Obese patients committed to weight loss can be given orlistat, says the NICE

Obese patients can be prescribed orlistat (Xenical) as part of their weight loss plan, says the National Institute for Clinical Excellence (NICE) in guidance published last week. But it does not recommend its use in patients who cannot show their commitment to losing weight.

The NICE has advised the National Health Service that orlistat should be made available to patients between the ages of 18 and 75 years who are either:

  • over weight (body mass index of 28kg/m2 or more) if they have another serious illness, such as type 2 diabetes, high blood pressure and/or high cholesterol, which persists despite standard treatment
  • or obese (body mass index of 30kg/m2 or more) with no associated illness

The guidance states that when treatment with orlistat is offered, arrangements should be made to offer advice, support and counselling on diet, physical activity and behavioural strategies.

Under the NICE recommendations, patients will only be eligible for treatment with orlistat if they have attempted long-term control of body weight using diet and exercise without success. In addition, they must have lost 2.5kg in weight in the month before treatment starts. The NICE says that therapy should only continue for more than three months if the patient has lost at least 5 per cent of their body weight from the start of drug treatment and for more than six months if weight loss has been at least 10 per cent of body weight. It adds that treatment should not usually continue beyond 12 months, and never beyond 24 months.

Dr Ian Campbell (chairman, National Obesity Forum) said in a press release issued on behalf of Roche (manufacturer of Xenical): “By treating obesity and overweight, we can reduce the burden of disease linked to obesity, such as coronary heart disease and diabetes. The guidance from NICE will reassure health care professionals that they should continue to treat obese and overweight patients with prescription medicines if appropriate, benefiting their health in the longer term.”

Mrs Irene Gummerson (a pharmacist on three national diabetes committees) told The Journal on March 12: “Losing weight can help decrease insulin resistance and improve blood glucose control in overweight people with type 2 diabetes. Orlistat reduces the amount of fat absorbed from the intestine, and may also help people adhere to a low fat diet. Once a capsule has been taken, a person may be discouraged from eating fatty food by the thought of a more frequent bowel action and passing fatty stools.” She added that it was important for pharmacists to be aware that the concomitant use of orlistat with metformin, acarbose and fibrates was not recommended by orlistat’s manufacturer. This was possibly because of the potential for additional abdominal problems, she said.

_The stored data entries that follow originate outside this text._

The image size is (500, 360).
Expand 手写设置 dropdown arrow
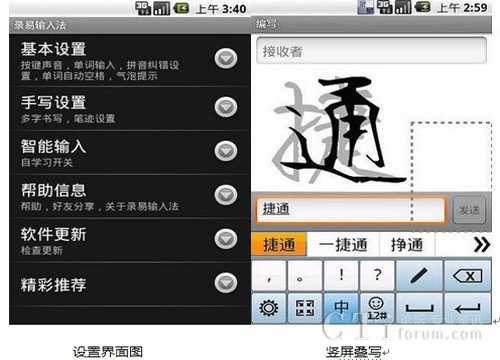226,107
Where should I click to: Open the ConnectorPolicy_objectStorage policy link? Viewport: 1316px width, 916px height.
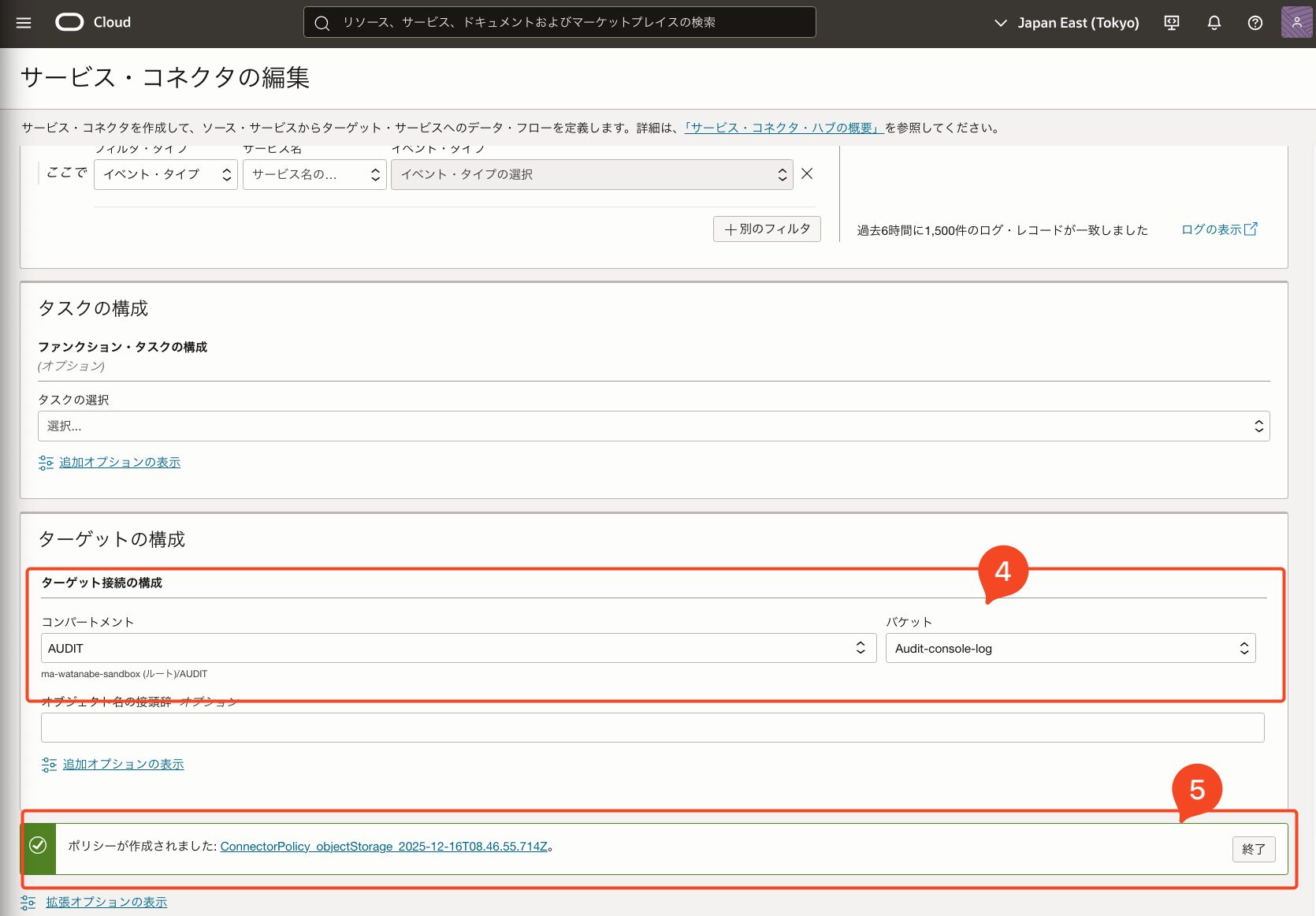tap(384, 847)
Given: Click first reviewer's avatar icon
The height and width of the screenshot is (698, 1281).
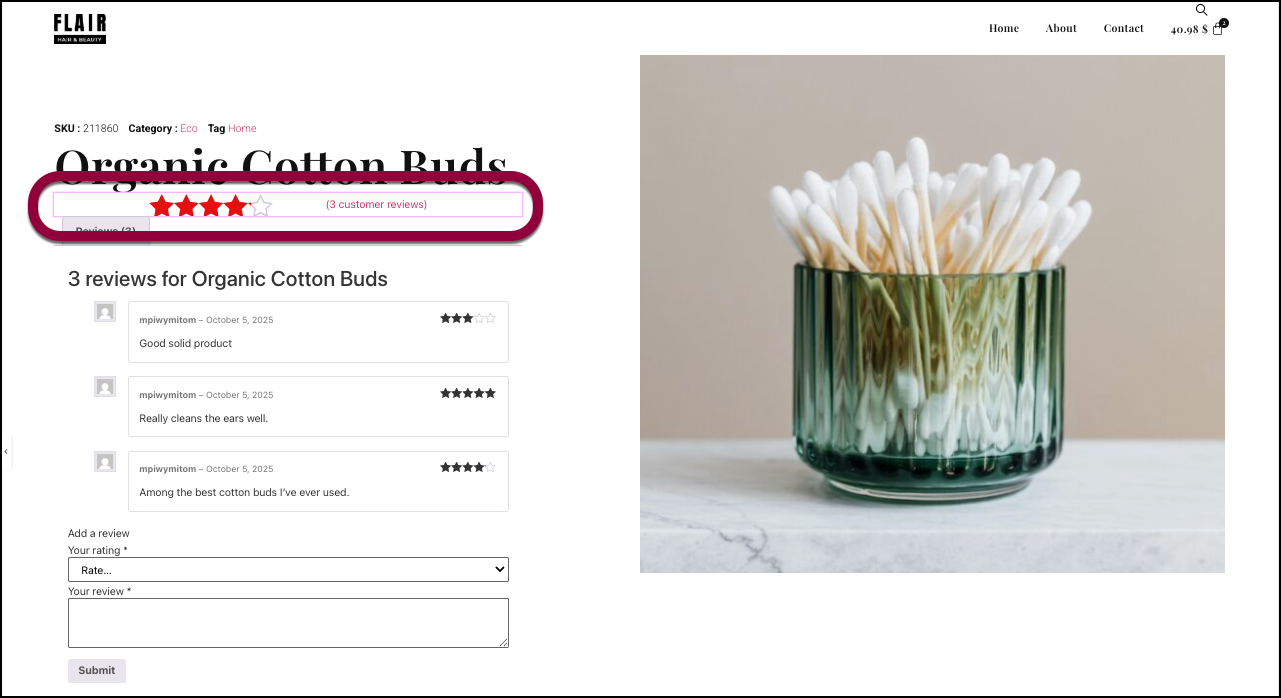Looking at the screenshot, I should tap(105, 312).
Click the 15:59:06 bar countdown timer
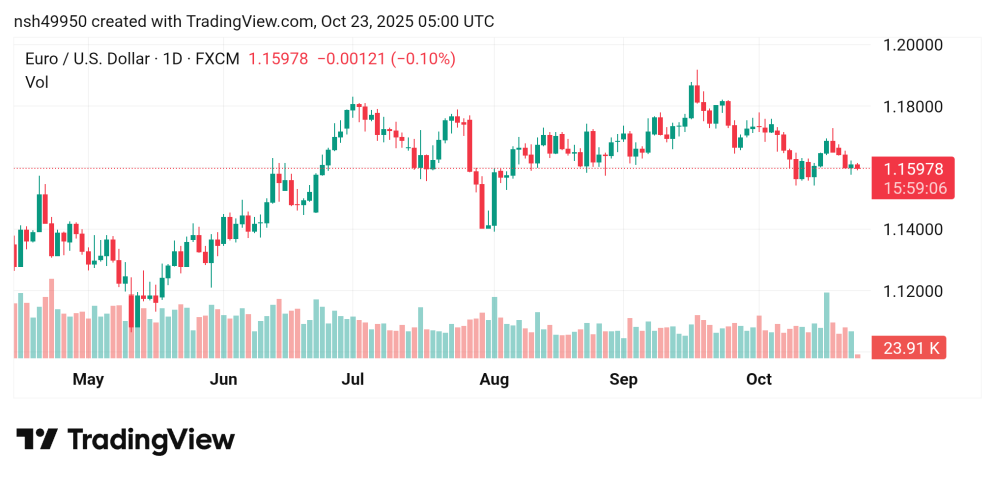This screenshot has height=481, width=995. (x=914, y=187)
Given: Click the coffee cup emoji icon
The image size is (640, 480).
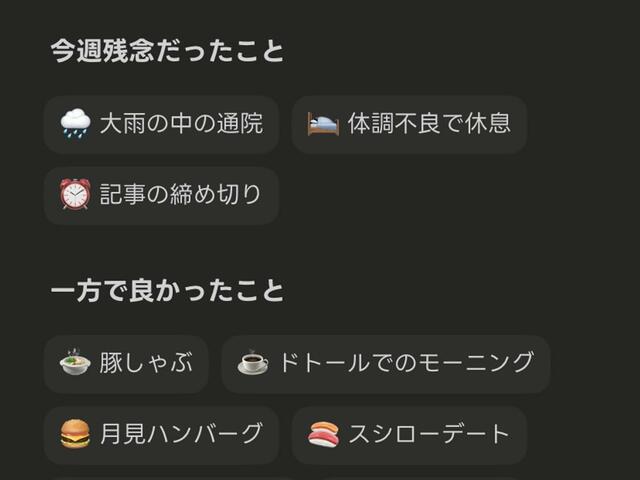Looking at the screenshot, I should [253, 363].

The guidance was welcomed by Diabetes UK. A spokesman told The Journal: “Anything that can help people with diabetes manage their weight is a good thing.” Asked about the difficulties that patients with type 2 diabetes might have in meeting the strict criteria laid down by the NICE, he said: “In an ideal world we would have liked to see orlistat recommended for use in weight management rather than weight loss, but this is not a huge issue.”

Cost-benefit analysis

At the launch of the guidance on March 9, Ms Anne-Toni Rodgers (executive director, NICE) said: “Some people who would benefit from this medicine are not getting it.” Prescribers can now be clear on the cost-benefit analysis which should stop variations in prescribing practice, she said. The NICE guidance states that over the past year there was a 16-fold variation in the number of prescriptions written for orlistat between different health authorities in England and Wales.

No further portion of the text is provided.